**Problems to solve**:
1. Reproduce part of the passage on primaries and the pandemic word for word. Begin at the words "Four states are" and stop after "the governor's approval.".
2. Name every state that, according to the passage on primaries and the pandemic, had already delayed its 2020 primary before Connecticut did.

START Passage provided

But the pandemic and the ensuing economic instability make asking for money a delicate task. With people's jobs and livelihoods at stake — candidates have to consider the sensitivity around raising money in a time of crisis as other aspects of daily life have come to standstill. "You have to be a little mindful that there's lots of stuff going on that might prevent someone from being able to contribute or to contribute as much as they would want to," said Ducklo.

STATE-BY-STATE

CONNNECTICUT

On Thursday, the Governor of Connecticut Ned Lamont announced he would be postponing the state's presidential primary scheduled for April 28 amid concerns over the spread of coronavirus. CBS News political unit associate producer Sarah Ewall-Wice says this makes Connecticut the sixth state to delay its 2020 primary following Maryland, Ohio, Louisiana, Georgia and Kentucky.   

"In coordination with other states and our Secretary of the State, and in an effort to carry out Democracy while keeping public health a top priority, I have decided to move our presidential primary to June 2nd," Lamont first stated in a tweet. "My most important concerns are allowing every Connecticut voter to make their voice heard in the selection of the presidential candidates, and ensuring that they are able to cast their ballots as safely as possible," posted Connecticut Secretary of State Denise Merrill on Twitter. "Moving the primary date is a good first step, and will give our local election officials more time to prepare. Changing an election date is not something we do lightly – it's a recognition of the severity & nature of this crisis, and more steps may be necessary to guarantee that every CT voter has an opportunity to cast their ballot." 

Four states are still scheduled to hold primaries on April 28, including Delaware, New York, Pennsylvania and Rhode Island. However, the Rhode Island Board of Elections voted on Tuesday to move the primary from April 28 to June 2 as well but it still awaits the governor's approval.

END Passage provided
START Extracted records

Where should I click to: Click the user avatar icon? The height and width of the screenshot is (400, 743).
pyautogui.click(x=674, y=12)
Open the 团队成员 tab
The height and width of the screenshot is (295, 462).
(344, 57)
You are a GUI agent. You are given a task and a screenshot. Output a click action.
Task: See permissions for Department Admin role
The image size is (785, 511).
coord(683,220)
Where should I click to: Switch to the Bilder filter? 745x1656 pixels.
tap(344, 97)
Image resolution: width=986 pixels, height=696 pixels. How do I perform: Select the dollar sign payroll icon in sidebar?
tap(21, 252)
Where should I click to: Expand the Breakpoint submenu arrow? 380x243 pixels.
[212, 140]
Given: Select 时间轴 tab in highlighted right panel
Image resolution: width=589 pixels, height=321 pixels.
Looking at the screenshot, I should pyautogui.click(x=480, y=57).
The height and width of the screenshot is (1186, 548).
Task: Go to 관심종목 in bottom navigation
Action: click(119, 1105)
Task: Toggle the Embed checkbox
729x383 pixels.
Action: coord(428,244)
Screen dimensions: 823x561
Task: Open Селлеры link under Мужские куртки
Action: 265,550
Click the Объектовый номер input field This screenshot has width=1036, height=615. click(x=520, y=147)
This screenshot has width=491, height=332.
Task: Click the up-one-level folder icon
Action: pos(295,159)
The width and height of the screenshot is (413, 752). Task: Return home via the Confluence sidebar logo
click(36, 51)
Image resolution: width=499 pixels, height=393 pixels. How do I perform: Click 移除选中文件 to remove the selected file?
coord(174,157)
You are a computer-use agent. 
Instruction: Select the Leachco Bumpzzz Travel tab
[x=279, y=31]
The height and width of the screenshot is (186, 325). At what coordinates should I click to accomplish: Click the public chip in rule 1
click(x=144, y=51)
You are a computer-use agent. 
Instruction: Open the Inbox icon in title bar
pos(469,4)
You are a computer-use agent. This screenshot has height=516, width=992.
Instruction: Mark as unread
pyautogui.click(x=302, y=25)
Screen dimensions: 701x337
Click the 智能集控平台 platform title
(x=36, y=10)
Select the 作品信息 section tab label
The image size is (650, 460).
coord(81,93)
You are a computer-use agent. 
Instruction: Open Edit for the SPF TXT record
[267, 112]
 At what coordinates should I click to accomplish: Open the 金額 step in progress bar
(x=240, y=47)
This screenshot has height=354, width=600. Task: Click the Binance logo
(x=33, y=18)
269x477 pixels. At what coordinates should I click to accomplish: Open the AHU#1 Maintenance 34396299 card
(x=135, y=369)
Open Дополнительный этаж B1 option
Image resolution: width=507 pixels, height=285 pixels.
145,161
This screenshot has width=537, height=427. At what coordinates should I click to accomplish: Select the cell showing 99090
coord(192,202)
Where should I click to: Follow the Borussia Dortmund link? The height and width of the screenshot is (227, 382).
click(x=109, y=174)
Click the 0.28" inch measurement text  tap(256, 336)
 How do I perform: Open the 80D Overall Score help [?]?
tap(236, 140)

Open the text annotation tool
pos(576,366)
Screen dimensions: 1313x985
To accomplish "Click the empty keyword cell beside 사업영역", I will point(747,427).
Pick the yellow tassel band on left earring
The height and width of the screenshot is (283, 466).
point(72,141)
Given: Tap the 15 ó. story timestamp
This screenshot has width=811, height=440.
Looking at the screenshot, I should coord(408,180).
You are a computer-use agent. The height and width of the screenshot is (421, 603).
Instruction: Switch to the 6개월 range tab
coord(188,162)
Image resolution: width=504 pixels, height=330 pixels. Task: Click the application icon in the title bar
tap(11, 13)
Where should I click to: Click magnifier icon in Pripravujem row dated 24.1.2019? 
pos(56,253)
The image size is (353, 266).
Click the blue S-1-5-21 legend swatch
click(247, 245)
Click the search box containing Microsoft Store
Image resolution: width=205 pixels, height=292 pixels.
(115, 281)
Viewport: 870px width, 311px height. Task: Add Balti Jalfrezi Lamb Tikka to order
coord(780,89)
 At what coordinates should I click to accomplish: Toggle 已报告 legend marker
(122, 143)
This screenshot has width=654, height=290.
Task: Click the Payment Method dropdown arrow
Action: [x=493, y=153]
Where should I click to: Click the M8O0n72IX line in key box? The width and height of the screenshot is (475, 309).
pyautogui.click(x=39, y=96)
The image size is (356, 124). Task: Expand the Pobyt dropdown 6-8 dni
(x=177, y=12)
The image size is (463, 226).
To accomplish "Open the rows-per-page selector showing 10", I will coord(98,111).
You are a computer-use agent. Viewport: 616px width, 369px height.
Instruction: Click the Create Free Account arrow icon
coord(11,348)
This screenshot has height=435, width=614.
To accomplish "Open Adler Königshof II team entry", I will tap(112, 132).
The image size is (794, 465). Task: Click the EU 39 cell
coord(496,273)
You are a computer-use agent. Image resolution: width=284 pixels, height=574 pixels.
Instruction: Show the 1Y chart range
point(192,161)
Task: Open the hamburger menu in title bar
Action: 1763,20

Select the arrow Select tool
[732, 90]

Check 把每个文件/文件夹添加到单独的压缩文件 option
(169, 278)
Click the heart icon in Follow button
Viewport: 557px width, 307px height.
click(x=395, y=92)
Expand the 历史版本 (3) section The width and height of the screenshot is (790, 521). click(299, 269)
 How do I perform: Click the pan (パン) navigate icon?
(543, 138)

END Extracted records

**Outputs by task**:
1.
Four states are still scheduled to hold primaries on April 28, including Delaware, New York, Pennsylvania and Rhode Island. However, the Rhode Island Board of Elections voted on Tuesday to move the primary from April 28 to June 2 as well but it still awaits the governor's approval.

2. Maryland, Ohio, Louisiana, Georgia, Kentucky